If you need to write code to answer a question, show your code. If you need to include a plot, make sure the plot is readable, with appropriate axis labels and a legend if necessary. Points will be deducted for very hard-to-read code or plots.
\begin{description}
\item[1. Minimal sufficiency of the likelihood ratio]\hfill\\
Suppose that $\cP = \{p_\theta:\; \theta\in\Theta\}$ is a family of densities defined with respect to a common measure $\mu$ on $\cX$. Assume for simplicity that $p_{\theta}(x) > 0$ for all $\theta\in\Theta$ and $x\in\cX$.
For $\theta_1,\theta_2 \in \Theta$, define the likelihood ratio as
\[
\text{LR}(\theta_1, \theta_2; X) = \frac{p_{\theta_1}(X)}{p_{\theta_2}(X)} \in (0,\infty).
\]
\begin{enumerate}[(a)]
\item Use the factorization theorem directly to prove that the \emph{likelihood ratio process}
\[
R(X) = (\text{LR}(\theta_1,\theta_2; X): \theta_1,\theta_2 \in \Theta)
\]
is minimal sufficient.
The statistic $R(X)$ should be understood as a stochastic process, i.e. a collection of real random variables $R_{\theta_1,\theta_2}(X) = \text{LR}(\theta_1, \theta_2; X)$, indexed by $(\theta_1,\theta_2) \in \Theta^2$.
{\bf Hint:} Don't forget to prove that $R(X)$ is sufficient.
{\bf Hint:} If you find the concept of a stochastic process over a generic index set perplexing and unintuitive, I suggest you warm up by working through the problem assuming that $\Theta = \{1,2,\ldots,d\}$ for some finite integer $d$. Then $R$ is simply a $d\times d$ random matrix with $R_{i,j}=\text{LR}(i,j; X)$.
{\bf Note:} You could trivialize this problem by starting from the essentially equivalent result from class about the ``likelihood shape.'' I {\em don't} want you to use the likelihood shape because the point of this exercise is for you to work out a more concrete version of what is essentially the same result.
\item Show by counterexample that the {\em likelihood function}, defined as
\[
\text{Lik}(\theta; X) = \left(p_\theta(X)\right)_{\theta\in\Theta}
\]
is {\em not}, in general, minimal sufficient.
{\bf Note:} If you try to construct a counterexample by playing dirty tricks with measure-zero sets, it probably won't be a real counterexample for the rigorous measure-theoretic definition of minimal sufficient, the rigorous statement of the factorization theorem, and so on. These kind of shenanigans should not be necessary; once you have understood the essence of the problem it will not be hard to come up with a counterexample for discrete $\cX$.
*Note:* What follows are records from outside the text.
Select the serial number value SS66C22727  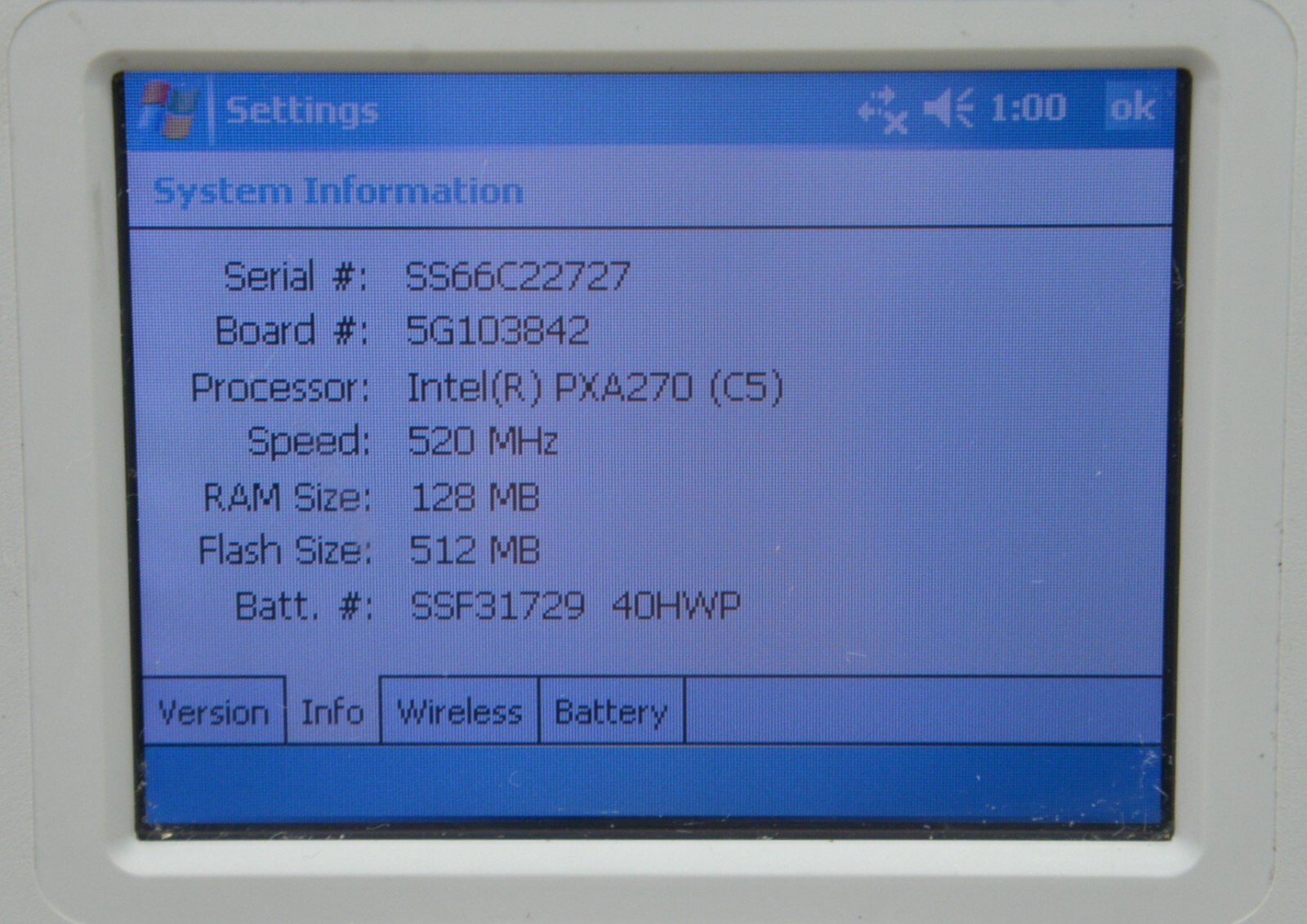(518, 277)
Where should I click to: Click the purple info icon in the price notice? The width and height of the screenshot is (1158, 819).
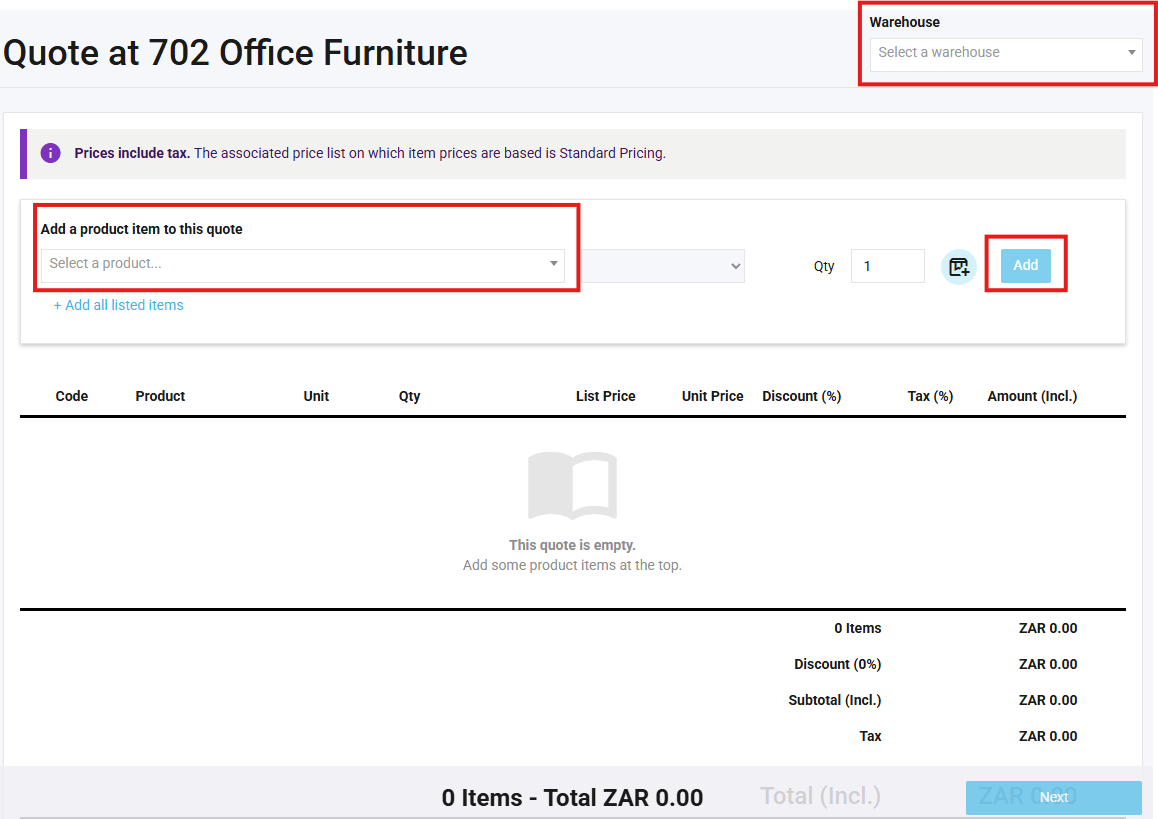(x=50, y=153)
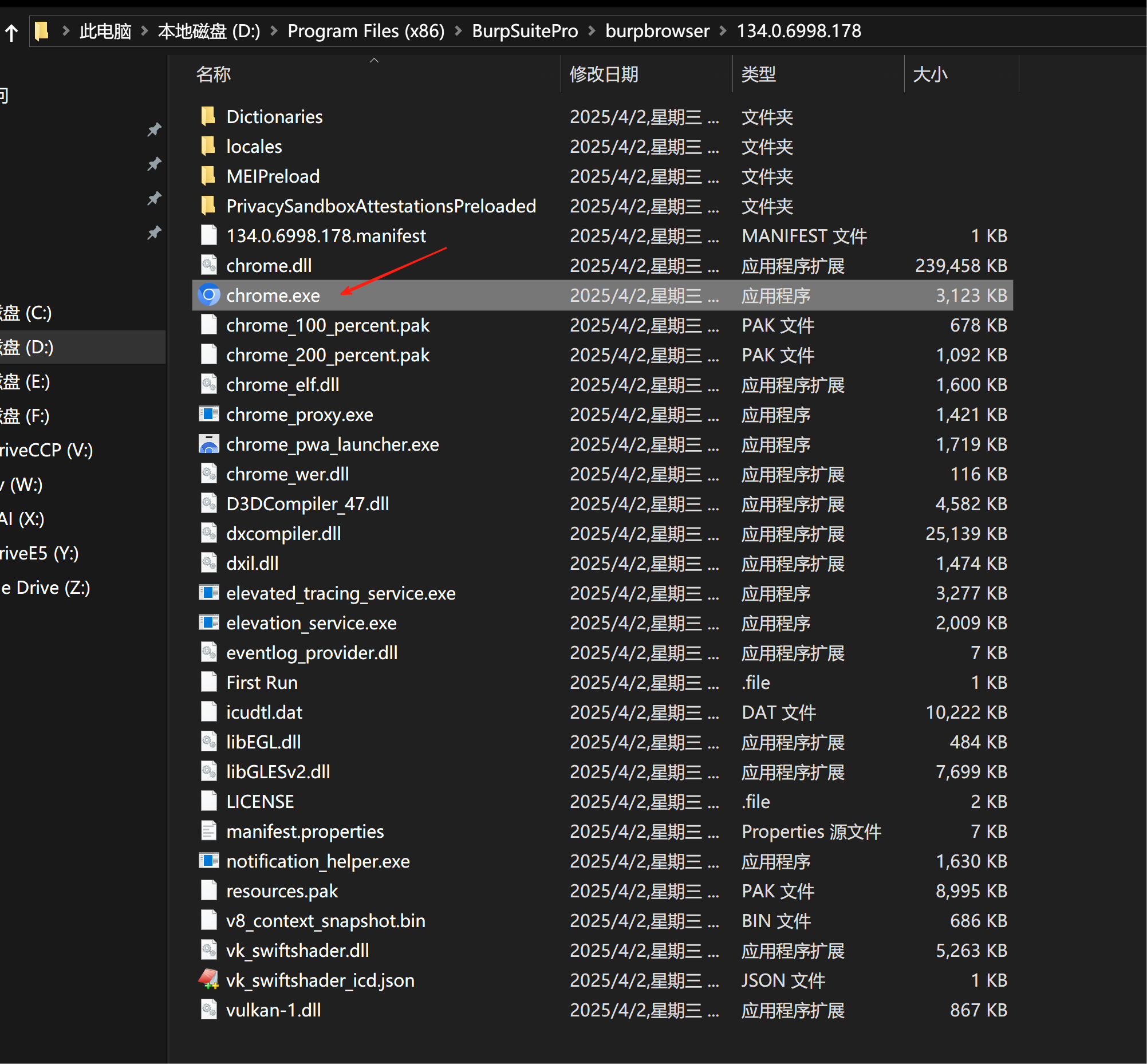The height and width of the screenshot is (1064, 1147).
Task: Sort files by 大小 column header
Action: (x=930, y=74)
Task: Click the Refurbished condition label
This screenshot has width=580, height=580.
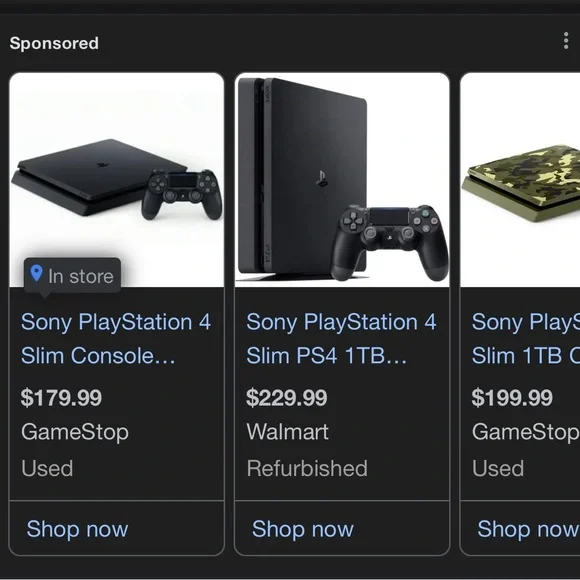Action: (307, 468)
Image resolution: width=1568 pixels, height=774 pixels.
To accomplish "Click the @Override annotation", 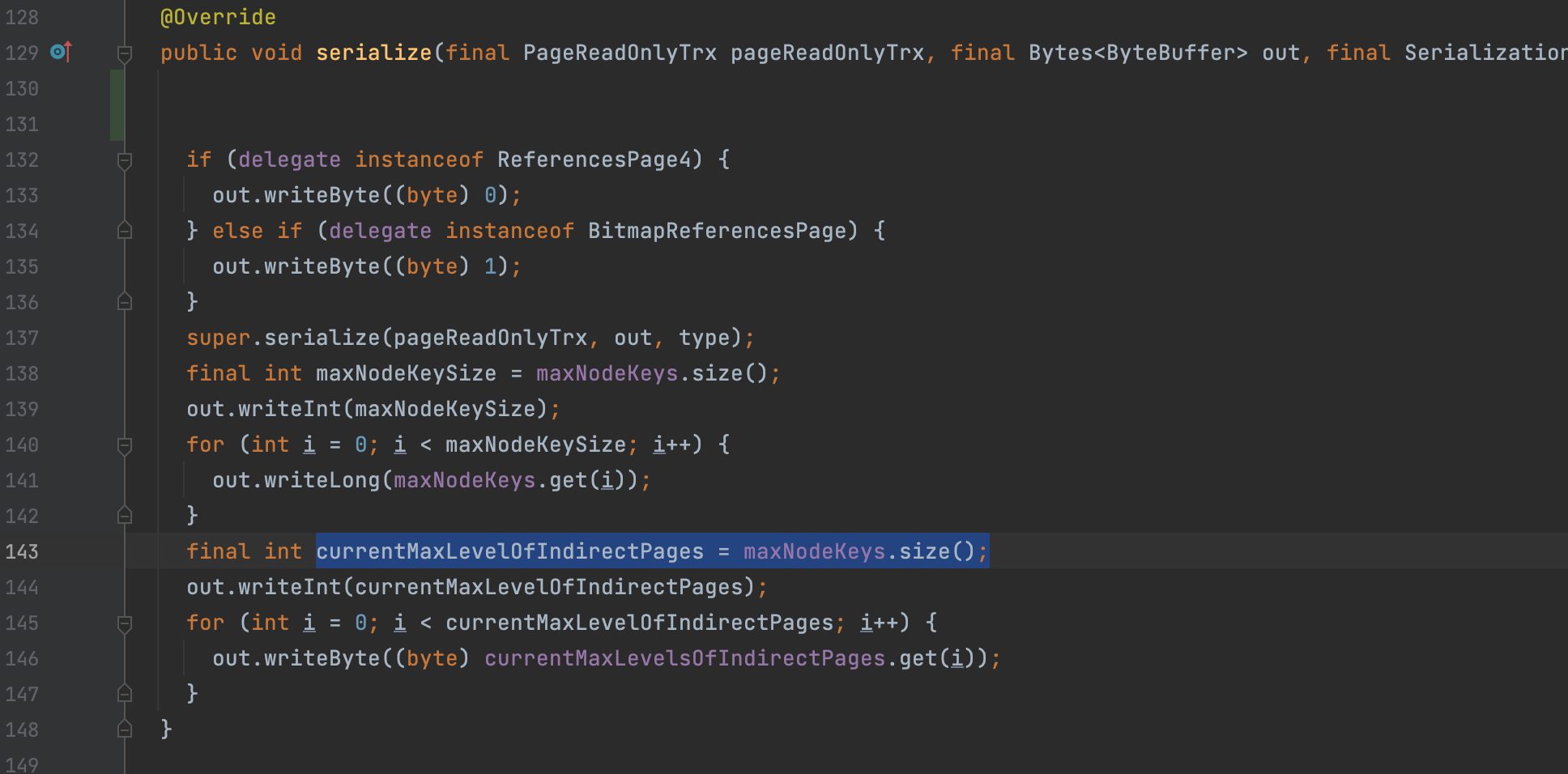I will [218, 17].
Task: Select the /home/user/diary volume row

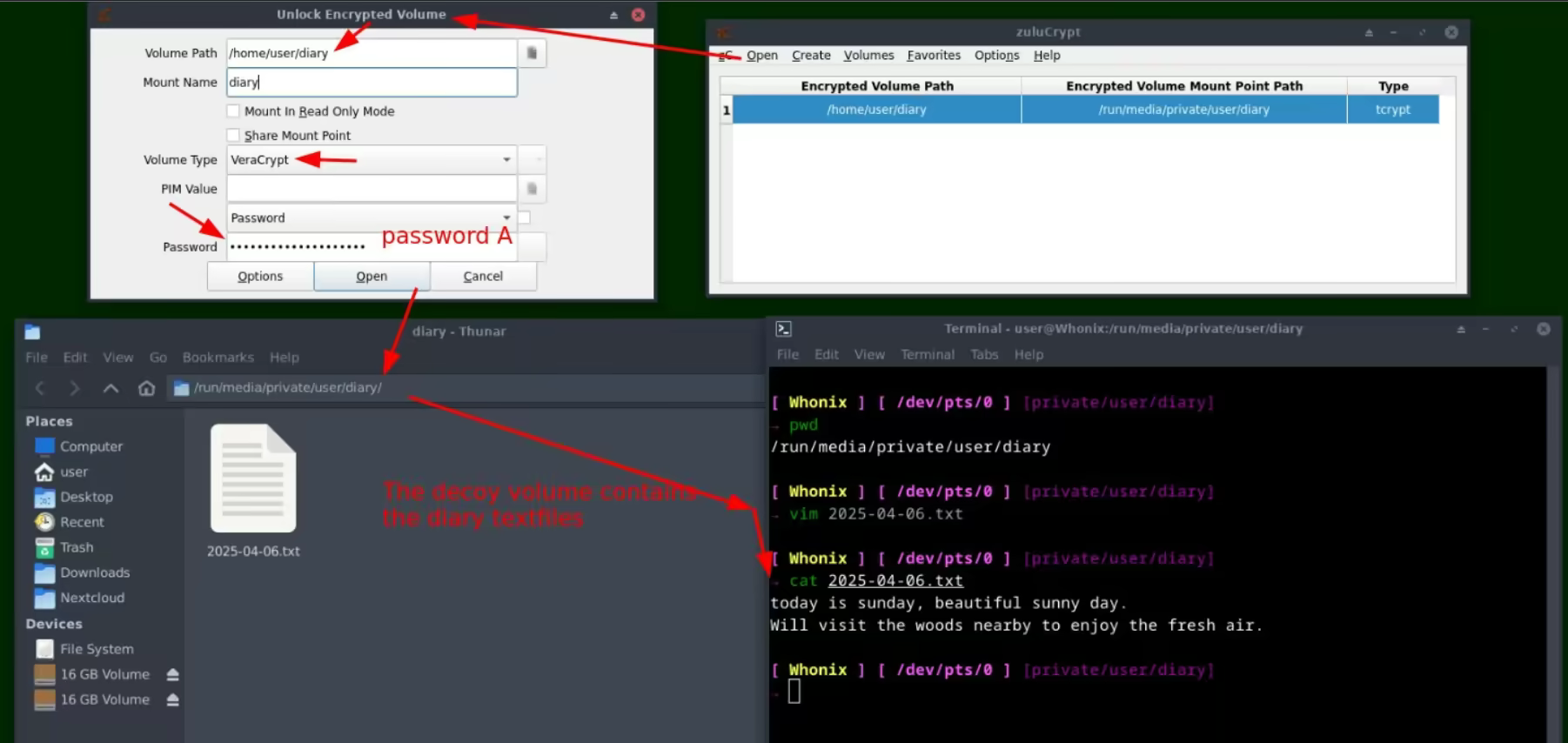Action: pyautogui.click(x=876, y=110)
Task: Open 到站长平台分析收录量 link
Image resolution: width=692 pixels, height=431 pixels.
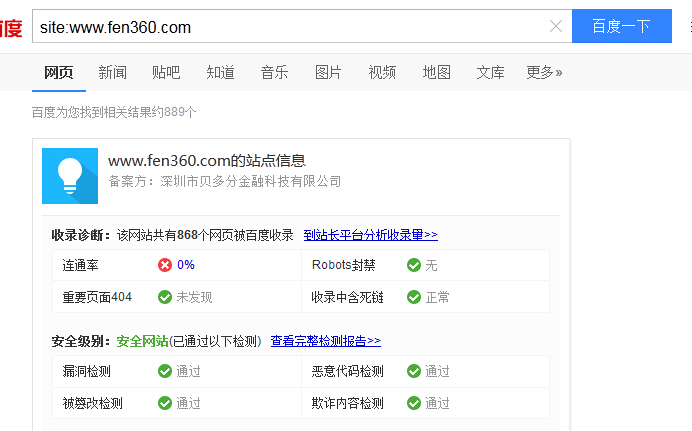Action: (370, 235)
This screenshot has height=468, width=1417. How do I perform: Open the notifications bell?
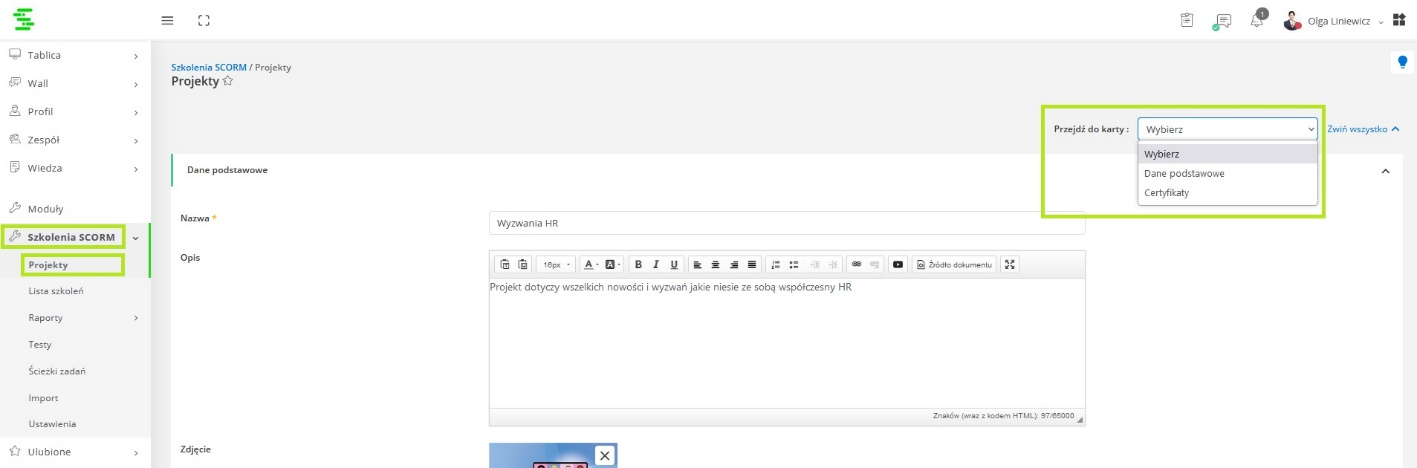click(x=1257, y=21)
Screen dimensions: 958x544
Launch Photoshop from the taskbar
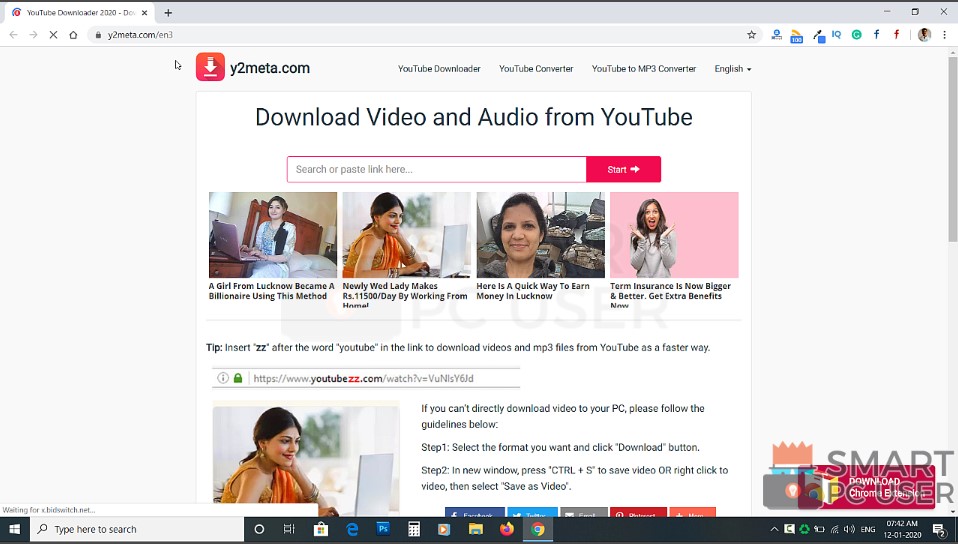383,529
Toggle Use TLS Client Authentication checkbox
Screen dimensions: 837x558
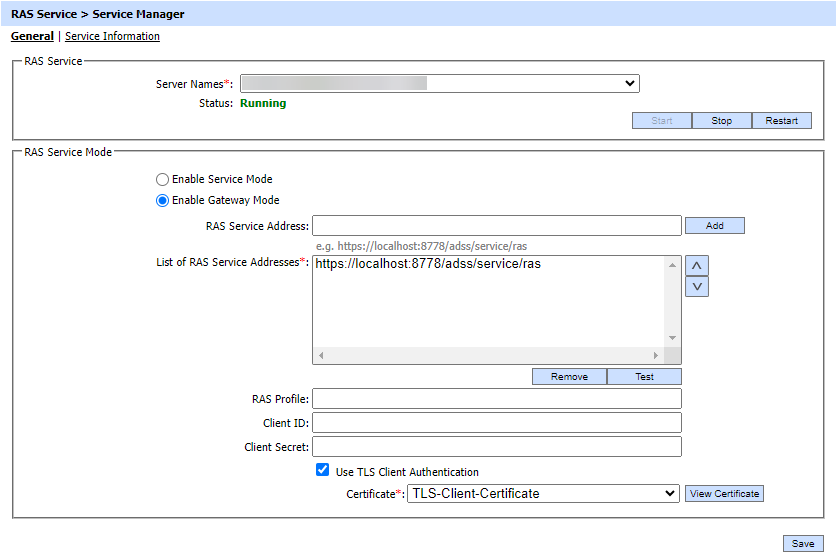pos(322,471)
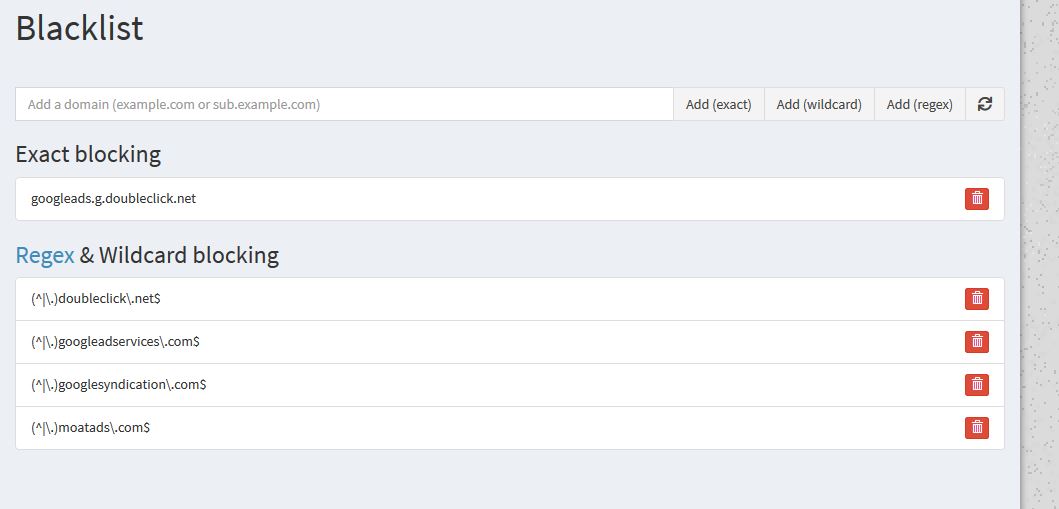Remove the doubleclick\.net regex entry via trash icon

tap(977, 298)
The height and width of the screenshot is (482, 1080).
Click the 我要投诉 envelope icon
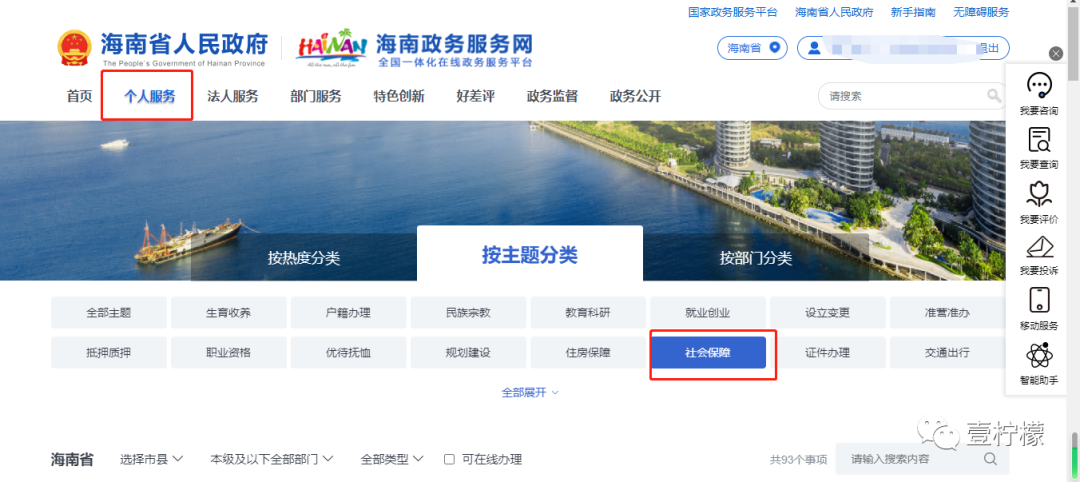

\item {\bf Optional} (not graded, no extra points). If we want to be more concrete we can define the ``likelihood shape'' concretely as the equivalency class of all functions on $\Theta$ that are proportional to $\text{Lik}$:
\[
S(X) = (0,\infty) \cdot \text{Lik}(\cdot; X) = \left\{c \cdot \text{Lik}(\cdot; x): c \in (0,\infty)\right\}
\]
Show that the likelihood shape $S(X)$ is minimal sufficient by appealing to your result from part (a).
\end{enumerate}
{\bf Moral:} The collection of likelihood ratios is minimal sufficient, as is the likelihood shape. However, the likelihood function is not minimal sufficient because the scaling constant might be irrelevant for estimating $\theta$.
\item[2. Bayesian interpretation of sufficiency]\hfill\\
Assume we have a family $\cP$ of densities $p_{\theta}(x)$ with respect to a common measure $\mu$ on $\cX$, for $\theta\in \Theta \subseteq \RR^n$. Additionally, assume the parameter $\theta$ is itself random, following {\em prior density} $q(\theta)$ with respect to the Lebesgue measure on $\Theta$.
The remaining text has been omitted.